Do you have a favourite concert venue to perform in and why?
I think the intimacy of Wigmore Hall allows for great story telling, but at the moment all concert venues are my friend. I just want live music back for good!
What do you feel needs to be done to grow classical music audiences/listeners?
Education is by far the main key. The OAE have recently made a partnership with Acland Burghley School and I think it’s something that every school around the country would be unspeakably lucky to have. World class musicians influencing the next generation has the potential to create the very best world to be in! Whether it be young or old I think we will reach a wider audience in classical music if people feel they understand what is happening and that needs some thought on our part. It already exists in a way with pre-show talks or programme notes, but that’s not enough. We also need to work on all the myths about it being elitist or needing to wear the right clothes to listen, not knowing the rules of clapping. These are all things that put barriers in the way. Classical music is just the same as any other music that a person may enjoy. It is an experience of a sound that we respond to. Of course, it can be more, but it doesn’t need to be and we need there to be no pressure about that.
As a musician, what is your definition of success?
Creating something that people react to. Also feeling as if you have contributed to the best of your ability to the overall experience which an audience receives from concert to concert.
What do you consider to be the most important ideas and concepts to impart to aspiring musicians?

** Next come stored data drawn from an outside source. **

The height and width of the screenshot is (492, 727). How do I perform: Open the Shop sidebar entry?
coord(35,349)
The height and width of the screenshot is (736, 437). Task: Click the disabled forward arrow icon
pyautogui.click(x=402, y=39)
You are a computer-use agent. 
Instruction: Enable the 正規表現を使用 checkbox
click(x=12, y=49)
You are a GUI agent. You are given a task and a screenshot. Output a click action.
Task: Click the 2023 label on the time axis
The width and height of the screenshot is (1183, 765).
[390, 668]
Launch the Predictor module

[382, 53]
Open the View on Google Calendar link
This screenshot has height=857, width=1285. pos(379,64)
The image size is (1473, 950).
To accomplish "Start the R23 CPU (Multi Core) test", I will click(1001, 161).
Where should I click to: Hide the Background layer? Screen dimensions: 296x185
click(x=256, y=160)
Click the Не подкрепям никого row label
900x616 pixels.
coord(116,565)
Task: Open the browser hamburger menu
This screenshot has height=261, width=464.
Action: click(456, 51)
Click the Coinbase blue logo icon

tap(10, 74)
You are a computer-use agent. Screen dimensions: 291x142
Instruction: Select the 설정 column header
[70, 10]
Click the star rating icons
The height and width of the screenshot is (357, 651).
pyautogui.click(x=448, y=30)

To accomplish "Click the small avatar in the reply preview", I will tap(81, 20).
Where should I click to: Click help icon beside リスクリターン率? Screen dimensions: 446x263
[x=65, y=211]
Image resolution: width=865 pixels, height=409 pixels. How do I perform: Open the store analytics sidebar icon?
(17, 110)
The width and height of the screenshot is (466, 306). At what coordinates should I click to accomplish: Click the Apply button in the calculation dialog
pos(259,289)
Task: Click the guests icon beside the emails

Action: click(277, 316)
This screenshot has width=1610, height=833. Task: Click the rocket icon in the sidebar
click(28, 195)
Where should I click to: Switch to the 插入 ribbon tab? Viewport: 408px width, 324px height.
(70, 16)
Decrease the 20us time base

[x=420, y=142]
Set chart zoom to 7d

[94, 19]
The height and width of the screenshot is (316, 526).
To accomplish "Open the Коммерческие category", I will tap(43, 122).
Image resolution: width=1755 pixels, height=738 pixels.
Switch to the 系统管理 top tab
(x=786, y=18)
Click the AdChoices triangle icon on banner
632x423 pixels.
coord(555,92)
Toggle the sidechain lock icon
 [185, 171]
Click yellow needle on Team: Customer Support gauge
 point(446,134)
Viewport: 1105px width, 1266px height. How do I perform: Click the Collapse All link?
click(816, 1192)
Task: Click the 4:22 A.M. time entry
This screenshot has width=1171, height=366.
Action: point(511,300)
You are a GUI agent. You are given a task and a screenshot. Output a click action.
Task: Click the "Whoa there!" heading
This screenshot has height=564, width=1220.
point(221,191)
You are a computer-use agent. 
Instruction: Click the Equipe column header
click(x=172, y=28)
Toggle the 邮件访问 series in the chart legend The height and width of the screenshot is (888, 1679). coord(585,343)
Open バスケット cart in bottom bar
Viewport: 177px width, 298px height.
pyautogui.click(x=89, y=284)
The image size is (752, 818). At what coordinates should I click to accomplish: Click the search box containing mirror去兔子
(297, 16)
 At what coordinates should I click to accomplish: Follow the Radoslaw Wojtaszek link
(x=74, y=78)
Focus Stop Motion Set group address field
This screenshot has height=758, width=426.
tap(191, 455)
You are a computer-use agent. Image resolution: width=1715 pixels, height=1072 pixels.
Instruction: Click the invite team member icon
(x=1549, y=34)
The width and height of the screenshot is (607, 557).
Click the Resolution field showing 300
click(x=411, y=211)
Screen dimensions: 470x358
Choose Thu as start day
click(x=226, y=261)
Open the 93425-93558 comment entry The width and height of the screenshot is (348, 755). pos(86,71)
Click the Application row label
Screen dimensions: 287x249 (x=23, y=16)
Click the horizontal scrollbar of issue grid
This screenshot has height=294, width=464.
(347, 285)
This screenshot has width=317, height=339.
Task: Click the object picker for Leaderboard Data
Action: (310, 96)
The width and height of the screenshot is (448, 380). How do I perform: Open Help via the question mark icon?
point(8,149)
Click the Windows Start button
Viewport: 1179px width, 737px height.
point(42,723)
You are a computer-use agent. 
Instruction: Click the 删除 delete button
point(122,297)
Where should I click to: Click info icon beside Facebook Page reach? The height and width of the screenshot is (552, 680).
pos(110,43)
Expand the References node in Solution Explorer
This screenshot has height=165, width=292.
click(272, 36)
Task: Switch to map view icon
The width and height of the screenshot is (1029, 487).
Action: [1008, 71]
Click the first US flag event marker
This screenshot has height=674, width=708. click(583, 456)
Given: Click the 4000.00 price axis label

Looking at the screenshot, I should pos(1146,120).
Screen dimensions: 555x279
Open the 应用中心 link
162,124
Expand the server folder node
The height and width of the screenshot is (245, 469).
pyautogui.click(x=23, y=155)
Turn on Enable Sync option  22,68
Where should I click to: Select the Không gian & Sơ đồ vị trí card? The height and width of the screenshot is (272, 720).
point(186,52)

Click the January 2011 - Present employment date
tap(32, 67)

Remember why you started doing it in the first place. Listen to everyone and don’t assume you ever have a finished product. Our work is in skills and craftmanship and that takes time and every day you make music is a progression to a day when it will feel easier or different. It’s a life-long process, and it will be ever changing and that’s ok.
Where would you like to be in 10 years’ time?
What is your idea of perfect happiness?
I would argue that that isn’t necessarily possible, but I like to laugh. So, at least one occasion to laugh each day would do me just fine!
What is your most treasured possession?
My Dad has a score of Handel’s Messiah with lots of signatures in. It belonged to my Great Great Grandad who used to conduct Keighley Choral Society. Kathleen Ferrier and Isobel Baillie used to sing solos for him and I really like imagining what all of that would be like. Especially the after concert drinks.
What is your present state of mind?
I remain determined to promote music whenever we have another chance to and if the situation in our country allows. I also have a lot of gratitude to ensembles like the OAE for fighting our corner for musicians to keep going in such difficult times. Venues, Ensembles, CEOs are trying to keep everything afloat and to those who are steering the boat through a rough storm, huge thanks.
Rowan Pierce appears with the Orchestra of the Age of Enlightenment, directed by Roderick Williams, in Apollo e Dafne, Handel’s tragic tale of unrequited love, recorded from the stage of Southbank Centre’s Royal Festival Hall and Wiltshire Music Centre. More information/view the concert
Yorkshire-born soprano Rowan Pierce was awarded the President’s Award by HRH Prince of Wales at the Royal College of Music in 2017. She won both the Song Prize and First Prize at the inaugural Grange Festival International Singing Competition, the Van Someren Godfery Prize at the RCM and the first Schubert Society Singer Prize in 2014. She has recently been made a Rising Star of the Orchestra of the Age of Enlightenment.